Input Block Start

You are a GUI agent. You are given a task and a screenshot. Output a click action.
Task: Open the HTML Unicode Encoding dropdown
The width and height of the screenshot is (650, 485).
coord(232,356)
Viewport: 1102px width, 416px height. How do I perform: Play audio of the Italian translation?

Input Block End
Input Block Start

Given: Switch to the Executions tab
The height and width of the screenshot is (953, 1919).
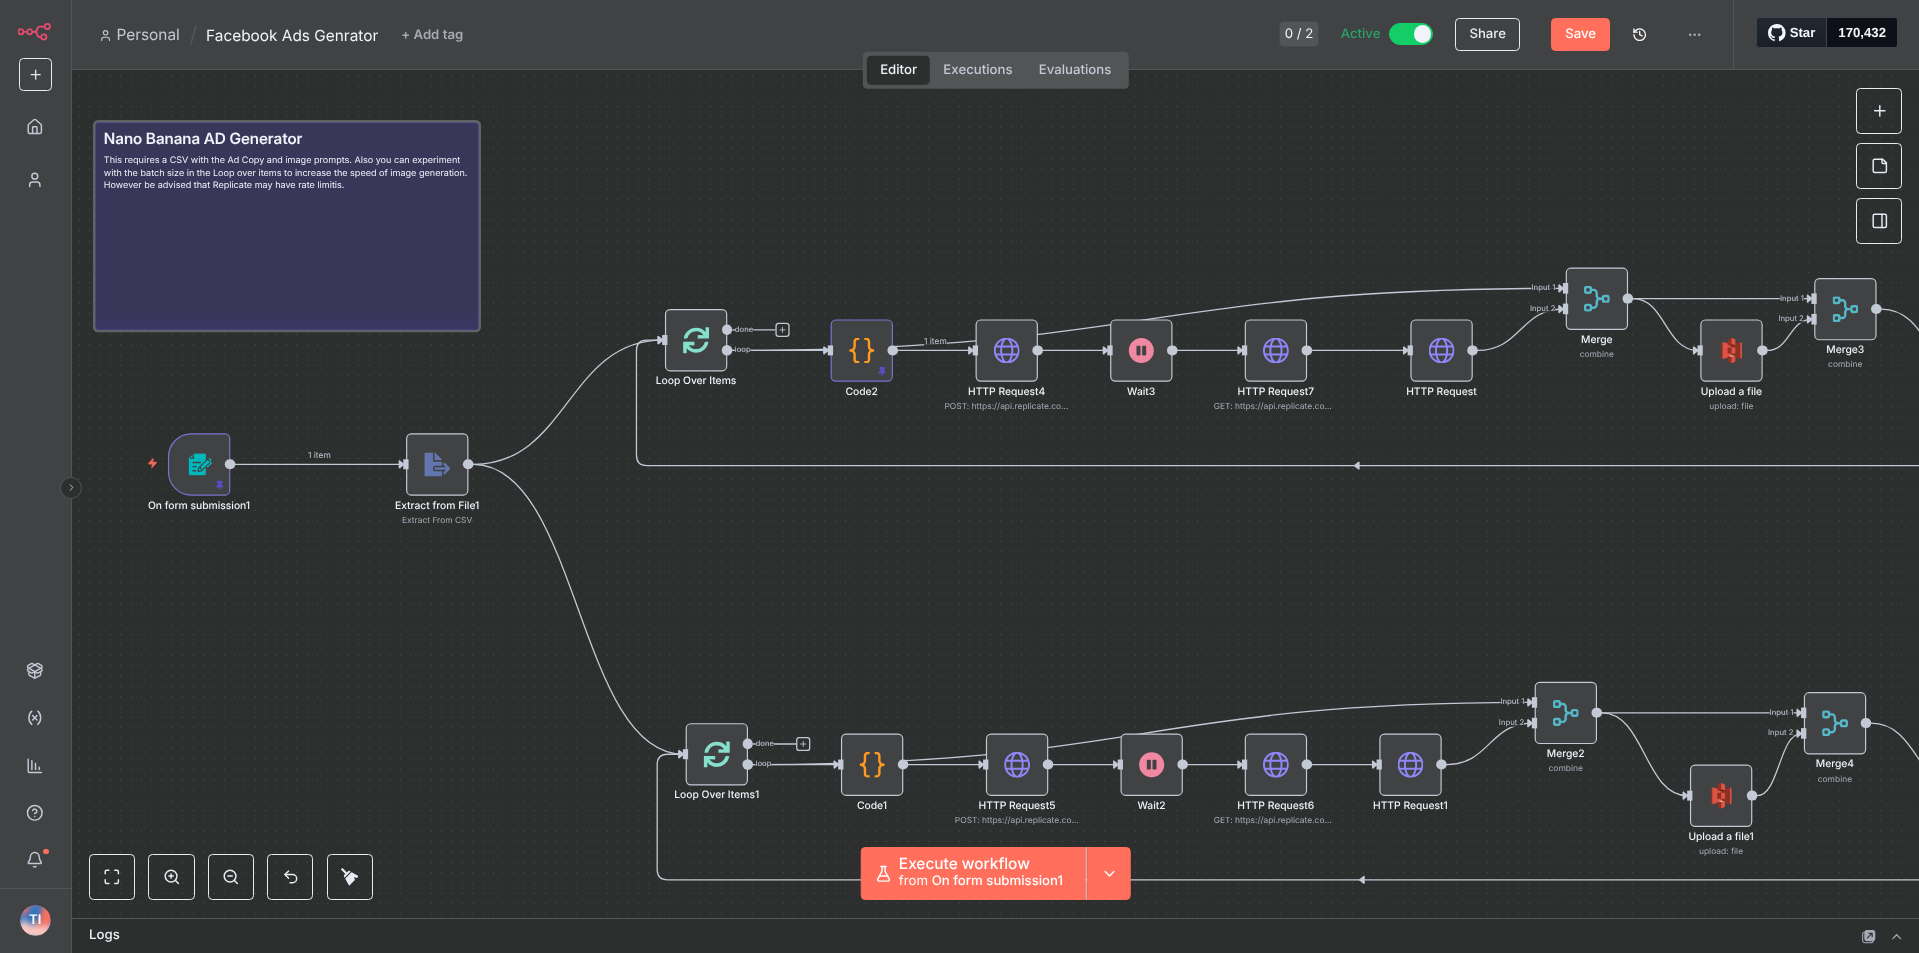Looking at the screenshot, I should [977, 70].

Input Block End

- _Description of the task_:
Write out exactly the lines above between the line with "The width and" and the line with "Viewport: 1102px width, 416px", inclusive, and nothing beyond them.

- _Response_:
The width and height of the screenshot is (650, 485).
coord(232,356)
Viewport: 1102px width, 416px height. How do I perform: Play audio of the Italian translation?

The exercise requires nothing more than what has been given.